• 16.10.2008 11:52

  • von Britta Weddige

Dominanz, bewährte Taktiken und neues Selbstbewusstsein

'Motorsport-Total.com' analysiert mit Armin Schwarz die Korsika-Rallye: Über Loebs Stärken, Hirvonens Grenzerfahrungen und Latvalas Sternstunde

(Motorsport-Total.com) - Dass Sébastien Loeb als Favorit in den Asphalt-Doppelpack Spanien und Korsika startet, war schon vorher allen Beteiligten klar. Der Citroën-Star absolvierte die beiden Läufe jedoch mit einer Dominanz, über die man nur staunen kann. In Spanien konnte er seinen Teamkollegen Daniel Sordo kontrolliert auf Abstand halten, auf die Ford-Verfolger hatte er am Ende rund eine Minute Abstand. In Korsika hatte er nach dem zweiten Tag 52 Sekunden Vorsprung auf die Ford-Piloten. Am Ende waren es fast dreieinhalb Minuten - weil die Konkurrenz am letzten Tag durch Mikko Hirvonens Plattfuß und Francois Duvals Zurückstempeln massiv an Zeit verloren hatte. Wäre der Sonntag normal verlaufen, hätte Loebs Vorsprung am Ende wohl im Bereich von 45 Sekunden bis zu einer Minute gelegen. Klar ist so oder so: Er hat das Tempo vorgegeben und fast alle Bestzeiten geholt.

Titel-Bild zur News: Sébastien Loeb

Sébastien Loeb lieferte auf Korsika wieder einmal eine Klasseleistung ab

Die Konkurrenz aus dem eigenen Lager fehlte in Korsika: Loebs Citroën-Teamkollege Daniel Sordo schied schon in der dritten Prüfung aus. Hätte er den französischen Superstar unter Druck setzen können? Rallye-Experte Armin Schwarz glaubt das nicht: "Ich glaube eher, dass sein Ausfall Sordo eine ziemliche Frustnummer erspart hat", so Schwarz gegenüber 'Motorsport-Total.com'. "Er wollte hier ja unbedingt besser fahren als in Spanien - oder schneller. Und das wäre wohl nicht gegangen. Ich glaube nach wie vor, dass er Loeb in Korsika nicht geschlagen hätte. Er war schon nach Spanien relativ frustriert. Und wenn er hier am Ende eine Minute hinter seinem Teamkollegen gewesen wäre, wäre der Frust wesentlich größer gewesen."#w1#

Mächtig frustriert war am Sonntag Ford-Pilot Hirvonen. Er fuhr sich gleich in der ersten Prüfung des Tages in einem Schlagloch ein Rad kaputt. "Es war ein klassischer Durchschlag, wenn die Lauffläche durchschlägt bis auf das Felgenbett", erklärt Experte Schwarz. "Dadurch hat es das Felgenbett nach innen gebogen, bis es am Bremssattel angeschlagen ist. Der Bremssattel hat dann die Felge aufgeschliffen, bis die Luft draußen war."

▶ [Erfasste Angaben]:
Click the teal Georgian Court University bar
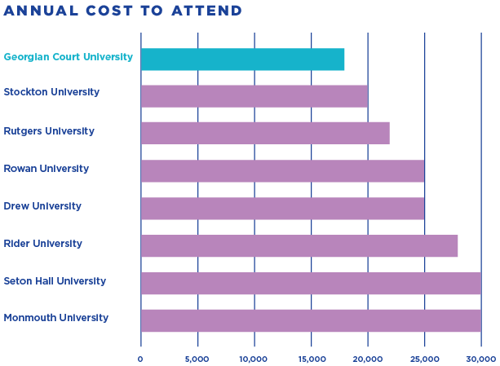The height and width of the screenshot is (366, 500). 242,60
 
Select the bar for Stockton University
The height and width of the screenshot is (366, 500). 254,96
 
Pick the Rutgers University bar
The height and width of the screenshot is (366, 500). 265,133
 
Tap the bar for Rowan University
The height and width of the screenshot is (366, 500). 282,170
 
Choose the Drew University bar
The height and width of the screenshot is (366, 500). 282,208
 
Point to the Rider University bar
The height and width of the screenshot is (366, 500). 299,245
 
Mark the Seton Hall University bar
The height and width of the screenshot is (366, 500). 311,283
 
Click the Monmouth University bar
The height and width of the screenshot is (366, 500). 311,320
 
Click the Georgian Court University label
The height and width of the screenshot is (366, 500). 68,57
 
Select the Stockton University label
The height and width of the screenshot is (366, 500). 51,92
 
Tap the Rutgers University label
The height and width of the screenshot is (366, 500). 49,131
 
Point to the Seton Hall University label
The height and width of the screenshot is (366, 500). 55,281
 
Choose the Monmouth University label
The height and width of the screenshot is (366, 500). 55,318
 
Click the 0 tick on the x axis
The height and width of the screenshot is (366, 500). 140,359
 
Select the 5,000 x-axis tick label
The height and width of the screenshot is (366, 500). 197,359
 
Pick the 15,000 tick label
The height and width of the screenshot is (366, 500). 311,359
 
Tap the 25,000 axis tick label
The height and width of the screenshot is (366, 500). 424,359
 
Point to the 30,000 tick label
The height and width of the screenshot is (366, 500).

▶ [Aufgabe 1]: Gib aus dem Bericht zur Korsika-Rallye den Abschnitt wortgetreu wieder, der bei „(Motorsport-Total.com) - Dass“ beginnt und bei „alle Bestzeiten geholt.“ endet.
▶ [Aufgabe 2]: Zähle alle Personen auf, die im Bericht zur Korsika-Rallye namentlich genannt werden.

▶ [Vollständige Lösung 1]:
(Motorsport-Total.com) - Dass Sébastien Loeb als Favorit in den Asphalt-Doppelpack Spanien und Korsika startet, war schon vorher allen Beteiligten klar. Der Citroën-Star absolvierte die beiden Läufe jedoch mit einer Dominanz, über die man nur staunen kann. In Spanien konnte er seinen Teamkollegen Daniel Sordo kontrolliert auf Abstand halten, auf die Ford-Verfolger hatte er am Ende rund eine Minute Abstand. In Korsika hatte er nach dem zweiten Tag 52 Sekunden Vorsprung auf die Ford-Piloten. Am Ende waren es fast dreieinhalb Minuten - weil die Konkurrenz am letzten Tag durch Mikko Hirvonens Plattfuß und Francois Duvals Zurückstempeln massiv an Zeit verloren hatte. Wäre der Sonntag normal verlaufen, hätte Loebs Vorsprung am Ende wohl im Bereich von 45 Sekunden bis zu einer Minute gelegen. Klar ist so oder so: Er hat das Tempo vorgegeben und fast alle Bestzeiten geholt.

▶ [Vollständige Lösung 2]:
- Britta Weddige
- Armin Schwarz
- Sébastien Loeb
- Mikko Hirvonen
- Latvala
- Daniel Sordo
- Francois Duval